Doorvragen per e-mail is lastig en vaak onwenselijk. Zeker waar het eenmalige vragen betreft, is het van belang om de vraag van de hulpvrager meteen te beantwoorden en niet eerst een aantal mails over en weer te sturen om de situatie te verhelderen. De kans bestaat dan dat de hulpvrager afhaakt, voordat hij een antwoord heeft gekregen op zijn vraag. Als de e-mails onderdeel zijn van een langer lopend (blended of online) traject, kun je je reactie gemakkelijker aanvullen met een vraag om meer informatie. Ook dan is het echter van belang om scherp te blijven op het nut van de vraag. Wacht vervolgens niet eerst op een reactie, maar kom toch meteen al met een (eerste deel van een) antwoord.

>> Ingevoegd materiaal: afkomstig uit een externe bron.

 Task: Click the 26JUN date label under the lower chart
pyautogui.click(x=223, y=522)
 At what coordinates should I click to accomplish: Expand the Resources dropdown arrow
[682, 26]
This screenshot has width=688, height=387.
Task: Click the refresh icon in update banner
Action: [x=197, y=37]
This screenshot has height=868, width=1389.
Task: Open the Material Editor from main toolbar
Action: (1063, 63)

Naast het stellen van vragen naar informatie, stellen hulpverleners doorgaans ook veel vragen die de cliënt aan het denken zetten. Deze zogenaamde denkvragen kunnen onderdeel zijn van de e-mail van de hulpverlener, door ze te verwerken in het antwoord op de vraag.

Ondersteunen

Geschreven tekst kan al gauw zakelijk of streng overkomen. Ondersteunen is een belangrijke manier om contact te maken en te houden en om te laten zien dat je betrokken bent bij de cliënt.

Gevoelens benoemen

Door expliciet te maken wat je tussen de regels door oppikt aan emoties, kun je laten merken dat je de cliënt serieus neemt en oog hebt voor hoe hij zich voelt. Ook draagt het benoemen van gevoelens bij aan de mate van afstemming op elkaar: in hoeverre heeft de hulpverlener de cliënt goed begrepen?

Het benoemen van gevoelens formuleer je in de vorm van een waarneming.

Meeleven

Ook in asynchroon contact heeft meeleven een ander effect dan het benoemen van gevoelens: bij het benoemen van gevoelens constateert de hulpverlener wat hij aan de ander merkt, terwijl een meelevende opmerking meer persoonlijke betrokkenheid laat zien. Als de hulpverlener teveel meeleeft, bestaat het risico dat hulpverlener en cliënt in een neerwaartse spiraal van emoties terechtkomen. Een teveel aan gevoelens benoemen kan juist weer zorgen voor een te “gekunsteld” contact. Het is aan de hulpverlener om deze technieken naar eigen inzicht toe te passen en af te wisselen.

Complimenteren

Met een compliment kan de hulpverlener het zelfvertrouwen van de cliënt vergroten en gewenst gedrag stimuleren. In synchroon contact met de cliënt kan een zin als “Goed zo!” al volstaan.  Bij asynchroon contact is het handig om een compliment nadrukkelijker in de context van het gedrag van de cliënt te plaatsen. Op die manier kan de hulpverlener verwarring voorkomen en is het effect van het compliment groter.